La domanda è antica: l’abito fa il monaco?
No. Eppure, nei contesti professionali o formali ciò che indossiamo incide sulla percezione immediata. Non per superficialità, ma perché il dress code è uno dei modi più rapidi con cui si decodifica un ambiente.
La collaborazione tra Pineider e Italian Etiquette Society nasce da questa evidenza: la forma, in ogni sua declinazione, è un gesto di chiarezza. Pineider lo esprime da sempre attraverso carta, pelle e accessori pensati per accompagnare il lavoro e lo stile quotidiano. Riflettere sul dress code significa estendere lo stesso principio alla presenza personale.
Il workshop guidato da Elisa Motterle ha affrontato questo tema con un piglio pratico e contemporaneo. Non un insieme di regole, ma un metodo per leggere i codici — dichiarati e impliciti — e imparare a interpretarli, senza mai smentire la propria individualità.
Le incertezze più frequenti riguardano situazioni comuni: colloqui, riunioni importanti, eventi di networking, cene istituzionali. Occasioni in cui ogni dettaglio pesa. I dress code principali — dal business formal alle versioni più attuali del business casual — sono stati analizzati attraverso variabili decisive: struttura dei capi, pulizia delle linee, palette cromatiche, materiali.

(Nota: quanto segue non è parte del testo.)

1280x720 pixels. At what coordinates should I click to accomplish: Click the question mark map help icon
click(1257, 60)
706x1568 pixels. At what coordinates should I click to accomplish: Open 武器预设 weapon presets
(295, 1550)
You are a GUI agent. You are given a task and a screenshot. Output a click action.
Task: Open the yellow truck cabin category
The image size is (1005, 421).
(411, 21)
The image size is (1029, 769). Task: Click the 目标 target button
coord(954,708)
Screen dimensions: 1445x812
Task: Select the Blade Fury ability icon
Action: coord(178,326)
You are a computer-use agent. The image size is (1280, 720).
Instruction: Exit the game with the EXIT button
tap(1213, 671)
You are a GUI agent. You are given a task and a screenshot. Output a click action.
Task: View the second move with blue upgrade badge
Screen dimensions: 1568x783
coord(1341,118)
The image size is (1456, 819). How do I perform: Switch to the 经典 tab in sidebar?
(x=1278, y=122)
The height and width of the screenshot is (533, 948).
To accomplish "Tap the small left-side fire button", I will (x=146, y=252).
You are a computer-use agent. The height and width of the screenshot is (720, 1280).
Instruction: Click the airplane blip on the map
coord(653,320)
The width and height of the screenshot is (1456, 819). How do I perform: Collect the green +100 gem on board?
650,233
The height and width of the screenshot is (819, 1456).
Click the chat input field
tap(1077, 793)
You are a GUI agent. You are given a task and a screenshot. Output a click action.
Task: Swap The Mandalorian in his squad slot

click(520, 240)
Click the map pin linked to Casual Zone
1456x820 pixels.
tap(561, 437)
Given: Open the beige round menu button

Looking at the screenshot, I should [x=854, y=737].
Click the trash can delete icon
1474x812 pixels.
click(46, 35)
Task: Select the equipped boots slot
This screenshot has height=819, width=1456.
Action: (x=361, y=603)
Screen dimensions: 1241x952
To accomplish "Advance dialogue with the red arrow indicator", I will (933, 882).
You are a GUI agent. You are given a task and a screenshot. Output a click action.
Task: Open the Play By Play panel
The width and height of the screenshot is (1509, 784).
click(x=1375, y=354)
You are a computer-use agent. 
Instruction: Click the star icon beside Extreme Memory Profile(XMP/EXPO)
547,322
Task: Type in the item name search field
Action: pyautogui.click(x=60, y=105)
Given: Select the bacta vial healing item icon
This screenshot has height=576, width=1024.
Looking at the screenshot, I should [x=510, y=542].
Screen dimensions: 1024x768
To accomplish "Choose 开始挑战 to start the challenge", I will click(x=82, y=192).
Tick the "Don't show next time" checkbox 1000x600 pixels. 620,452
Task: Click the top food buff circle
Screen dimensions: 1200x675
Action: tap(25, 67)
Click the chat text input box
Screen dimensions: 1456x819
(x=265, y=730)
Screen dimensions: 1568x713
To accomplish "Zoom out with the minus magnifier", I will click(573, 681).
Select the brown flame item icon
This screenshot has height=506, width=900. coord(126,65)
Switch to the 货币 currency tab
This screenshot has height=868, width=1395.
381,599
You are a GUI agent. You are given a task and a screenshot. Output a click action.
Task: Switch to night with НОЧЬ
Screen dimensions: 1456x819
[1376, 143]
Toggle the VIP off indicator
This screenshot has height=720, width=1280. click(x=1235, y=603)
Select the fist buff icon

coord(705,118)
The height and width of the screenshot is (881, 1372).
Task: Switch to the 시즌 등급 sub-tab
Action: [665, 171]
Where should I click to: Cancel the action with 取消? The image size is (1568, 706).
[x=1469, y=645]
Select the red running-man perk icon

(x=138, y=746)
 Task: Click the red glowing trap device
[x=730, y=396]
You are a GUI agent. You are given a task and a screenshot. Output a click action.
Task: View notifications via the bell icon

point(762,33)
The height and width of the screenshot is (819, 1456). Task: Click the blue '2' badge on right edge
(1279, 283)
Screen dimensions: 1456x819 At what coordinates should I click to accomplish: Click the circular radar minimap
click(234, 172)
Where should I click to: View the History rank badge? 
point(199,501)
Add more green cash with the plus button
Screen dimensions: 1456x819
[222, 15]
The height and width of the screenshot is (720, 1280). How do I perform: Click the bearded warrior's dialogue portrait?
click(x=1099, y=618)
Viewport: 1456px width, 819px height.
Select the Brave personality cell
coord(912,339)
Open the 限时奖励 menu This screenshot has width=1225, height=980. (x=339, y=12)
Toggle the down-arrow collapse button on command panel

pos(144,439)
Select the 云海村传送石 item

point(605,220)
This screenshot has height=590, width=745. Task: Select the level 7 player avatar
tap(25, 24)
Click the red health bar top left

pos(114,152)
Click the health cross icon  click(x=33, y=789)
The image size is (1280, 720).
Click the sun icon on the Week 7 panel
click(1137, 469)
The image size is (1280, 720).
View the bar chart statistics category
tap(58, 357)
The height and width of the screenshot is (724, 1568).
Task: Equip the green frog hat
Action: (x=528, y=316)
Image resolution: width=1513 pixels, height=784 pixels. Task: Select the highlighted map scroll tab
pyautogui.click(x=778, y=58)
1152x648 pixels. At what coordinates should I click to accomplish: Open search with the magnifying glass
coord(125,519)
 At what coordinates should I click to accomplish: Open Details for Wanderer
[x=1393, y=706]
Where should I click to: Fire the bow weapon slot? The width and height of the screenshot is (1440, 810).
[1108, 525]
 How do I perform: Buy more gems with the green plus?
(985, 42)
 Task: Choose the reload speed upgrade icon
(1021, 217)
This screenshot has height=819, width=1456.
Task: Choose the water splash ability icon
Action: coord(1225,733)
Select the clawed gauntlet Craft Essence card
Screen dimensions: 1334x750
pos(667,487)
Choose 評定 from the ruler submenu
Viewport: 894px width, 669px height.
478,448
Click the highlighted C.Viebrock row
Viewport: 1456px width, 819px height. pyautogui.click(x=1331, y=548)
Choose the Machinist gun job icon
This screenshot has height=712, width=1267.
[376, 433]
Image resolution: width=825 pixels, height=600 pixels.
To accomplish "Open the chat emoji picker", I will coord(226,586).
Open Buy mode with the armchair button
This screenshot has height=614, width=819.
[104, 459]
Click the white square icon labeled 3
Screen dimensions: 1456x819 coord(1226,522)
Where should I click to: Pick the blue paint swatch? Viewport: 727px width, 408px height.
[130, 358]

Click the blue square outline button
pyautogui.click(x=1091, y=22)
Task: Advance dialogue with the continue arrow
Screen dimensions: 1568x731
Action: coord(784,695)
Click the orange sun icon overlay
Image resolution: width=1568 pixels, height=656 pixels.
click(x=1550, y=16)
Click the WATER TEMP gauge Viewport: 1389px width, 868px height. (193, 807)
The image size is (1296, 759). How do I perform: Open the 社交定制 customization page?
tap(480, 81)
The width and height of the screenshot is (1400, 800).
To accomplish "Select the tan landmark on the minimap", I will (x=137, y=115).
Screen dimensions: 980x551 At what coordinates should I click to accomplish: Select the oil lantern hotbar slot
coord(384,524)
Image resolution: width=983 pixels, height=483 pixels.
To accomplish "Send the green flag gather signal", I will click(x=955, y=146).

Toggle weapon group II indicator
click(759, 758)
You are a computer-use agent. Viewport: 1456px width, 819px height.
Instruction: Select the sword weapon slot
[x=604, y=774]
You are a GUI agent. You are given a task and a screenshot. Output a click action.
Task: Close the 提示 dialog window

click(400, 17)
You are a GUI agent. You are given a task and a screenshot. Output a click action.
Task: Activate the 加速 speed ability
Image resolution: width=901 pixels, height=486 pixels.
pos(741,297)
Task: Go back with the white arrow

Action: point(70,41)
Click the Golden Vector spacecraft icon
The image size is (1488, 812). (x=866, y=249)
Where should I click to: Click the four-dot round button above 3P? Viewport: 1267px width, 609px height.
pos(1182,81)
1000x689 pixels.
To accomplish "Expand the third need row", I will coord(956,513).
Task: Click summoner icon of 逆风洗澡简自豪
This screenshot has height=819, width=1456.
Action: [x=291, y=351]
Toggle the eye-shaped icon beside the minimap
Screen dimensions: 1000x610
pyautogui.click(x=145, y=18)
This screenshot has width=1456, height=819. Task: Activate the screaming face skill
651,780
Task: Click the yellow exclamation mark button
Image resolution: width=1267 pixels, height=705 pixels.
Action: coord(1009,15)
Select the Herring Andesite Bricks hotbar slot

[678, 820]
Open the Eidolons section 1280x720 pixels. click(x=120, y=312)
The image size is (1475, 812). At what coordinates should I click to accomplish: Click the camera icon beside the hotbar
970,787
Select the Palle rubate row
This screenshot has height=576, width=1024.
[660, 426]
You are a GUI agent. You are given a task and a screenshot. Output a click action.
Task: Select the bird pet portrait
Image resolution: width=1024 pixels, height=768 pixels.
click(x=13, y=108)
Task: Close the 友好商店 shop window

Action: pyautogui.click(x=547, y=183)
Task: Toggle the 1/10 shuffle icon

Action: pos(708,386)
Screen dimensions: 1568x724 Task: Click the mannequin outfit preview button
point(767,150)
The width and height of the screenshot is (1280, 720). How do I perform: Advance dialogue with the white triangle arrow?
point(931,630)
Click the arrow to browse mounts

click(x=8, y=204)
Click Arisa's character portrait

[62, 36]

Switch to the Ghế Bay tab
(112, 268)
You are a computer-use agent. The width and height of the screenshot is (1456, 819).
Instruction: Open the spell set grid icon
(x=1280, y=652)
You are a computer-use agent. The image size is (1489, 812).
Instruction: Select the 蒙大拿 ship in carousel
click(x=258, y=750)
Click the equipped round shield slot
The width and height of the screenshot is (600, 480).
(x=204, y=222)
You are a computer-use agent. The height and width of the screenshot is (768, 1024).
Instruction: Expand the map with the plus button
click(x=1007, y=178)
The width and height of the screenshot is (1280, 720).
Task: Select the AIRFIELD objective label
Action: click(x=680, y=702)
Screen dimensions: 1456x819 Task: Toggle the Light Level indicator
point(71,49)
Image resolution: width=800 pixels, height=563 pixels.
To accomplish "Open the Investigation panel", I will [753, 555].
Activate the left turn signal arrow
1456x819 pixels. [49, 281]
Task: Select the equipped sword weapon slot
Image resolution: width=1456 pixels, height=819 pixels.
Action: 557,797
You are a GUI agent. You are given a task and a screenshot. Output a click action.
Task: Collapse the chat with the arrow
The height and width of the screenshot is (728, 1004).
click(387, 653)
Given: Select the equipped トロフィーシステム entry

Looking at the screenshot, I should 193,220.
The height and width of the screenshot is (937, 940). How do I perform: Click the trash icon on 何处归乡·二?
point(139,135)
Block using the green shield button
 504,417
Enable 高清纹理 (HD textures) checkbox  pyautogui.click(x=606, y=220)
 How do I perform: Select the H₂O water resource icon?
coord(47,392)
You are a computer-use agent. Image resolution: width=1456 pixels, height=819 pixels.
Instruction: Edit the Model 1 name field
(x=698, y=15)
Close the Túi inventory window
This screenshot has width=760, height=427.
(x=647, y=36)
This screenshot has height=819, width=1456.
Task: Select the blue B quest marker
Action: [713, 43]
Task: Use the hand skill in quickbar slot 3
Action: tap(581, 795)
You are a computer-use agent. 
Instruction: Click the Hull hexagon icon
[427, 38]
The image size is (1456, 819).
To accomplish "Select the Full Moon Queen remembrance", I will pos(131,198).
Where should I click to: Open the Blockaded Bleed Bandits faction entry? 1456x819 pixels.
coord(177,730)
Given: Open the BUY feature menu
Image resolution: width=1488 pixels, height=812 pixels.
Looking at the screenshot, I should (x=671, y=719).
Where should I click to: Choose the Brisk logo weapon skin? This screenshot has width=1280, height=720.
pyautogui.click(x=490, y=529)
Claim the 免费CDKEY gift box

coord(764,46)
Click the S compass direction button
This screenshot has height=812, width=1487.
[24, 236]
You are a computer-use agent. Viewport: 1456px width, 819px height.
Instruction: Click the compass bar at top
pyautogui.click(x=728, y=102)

L’obiettivo non è aspirare alla perfezione, ma costruire consapevolezza: evitare errori che indeboliscono l’autorevolezza e valorizzare la propria presenza con scelte misurate. Il dress code, se compreso con intelligenza, diventa uno strumento di sicurezza: permette di entrare in un ambiente con maggiore equilibrio e tranquillità.
Nella cornice Pineider, questo principio è apparso evidente: la forma non sostituisce la sostanza, ma la valorizza. Il workshop del 22 novembre è stato un momento pensato per offrire strumenti concreti e immediatamente applicabili, utili a presentarsi con chiarezza e coerenza nelle situazioni che contano.
Una competenza semplice, ma capace di fare la differenza.